Testing Data Products with Computational Policies
Testing a data product is essential to verify its quality and readiness for production. This process involves evaluating output ports, workloads, and compliance with data policies to ensure reliable and meaningful results. By running these tests, you can identify and resolve issues early, saving time and improving product trustworthiness and overall data governance.
1. Introduce Data Product Testing
Okay, We are going to check how to test a Data Product
2. Describe Product Components
So this is a product composed by two output ports and 1 workload, just an example.
3. Access Product Interface
Each component contributes to create the overall Data Product descriptor
4. Explain Descriptor Creation
Witboost creates automatically the full descriptor based on the target environment.
5. Test
This side bar opens the test pan
6. Run a test
Once here we can run a test to understand if our Data Product is ready to be promoted in production
7. Initiate Test Run
Let's run it
8. Test Results
We now get all the results from policies that have been enabled for Data Product
9. Report Test Result
We have three possible feedbacks from each policy: failure, success or warning
10. Identify Missing Constraints
In this case we are understanding now that we didn't implement Data Quality and also we are not fully compliant with architectural requirements like exposing output ports with GraphQL
11. Metadata Issues
We also have some issue about metadata compliance and Dora classification, let's check for more details.

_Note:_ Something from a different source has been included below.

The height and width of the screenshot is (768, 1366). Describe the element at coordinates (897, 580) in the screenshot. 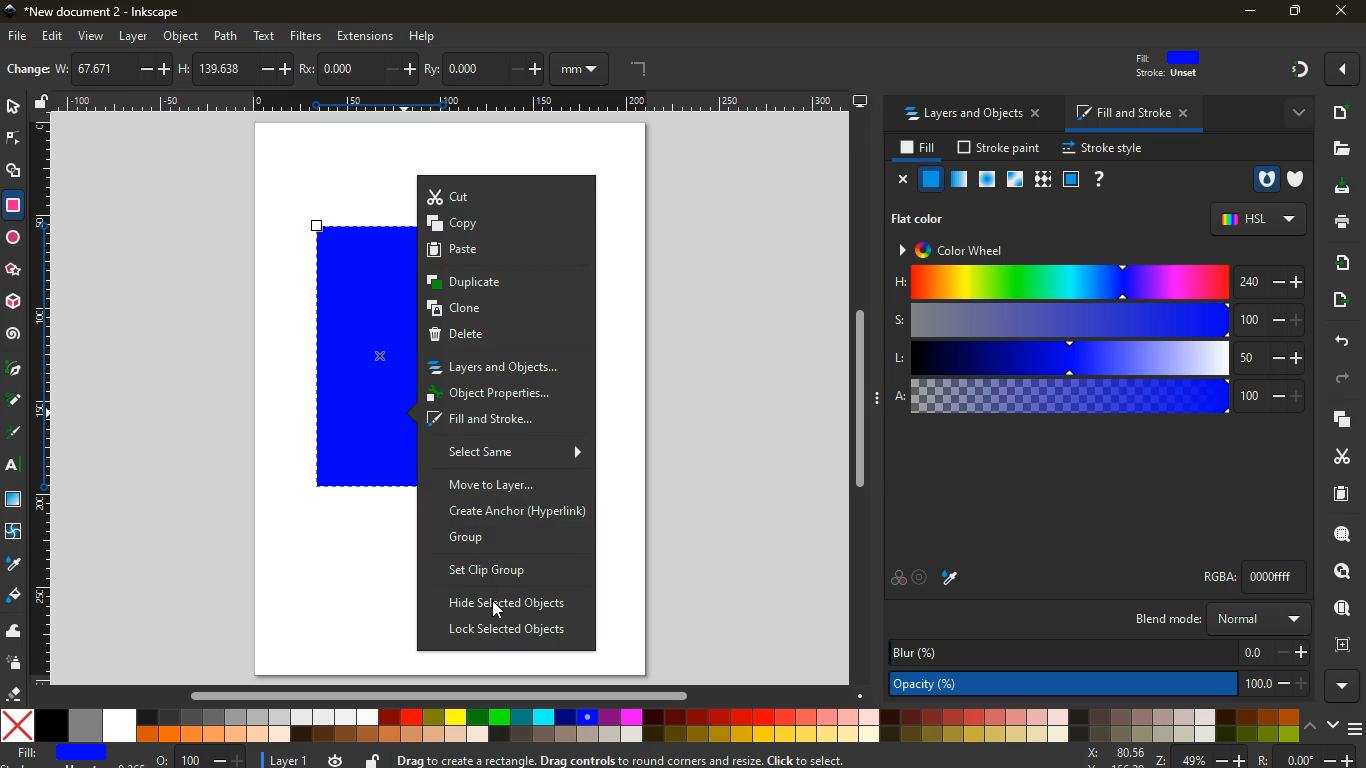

12. Review Policy Problems
to better understand the issue, we can check details and in this specific case is clear that we are missing one field.
13. Close the details
14. Description Deficiency
At the same way, we are missing meaningful descriptions in our data contract.
15. Schema Issues
Description are really important to crate the proper context and business documentation around data products
16. Open Descriptor Details
17. Discuss Data Duplication Issue
Also from this other policy we can understand that we are about duplicate too much information that is already present in the Data ProducMarketplace
18. Identify Duplication in Product
This policy compare the schemas of the Data Product we are testing with all the schemas that have been already published in the Marketplace
19. Relate Duplication to Churn
And we can also explore which of the existing Data Products are more similar to the one we are developing. It is important to detect this kind of issue before we complete all the developments.
Testing these areas and creating a quality gate helps maintaining high standards and reliable Data Products even if developed in a highly decentralized way.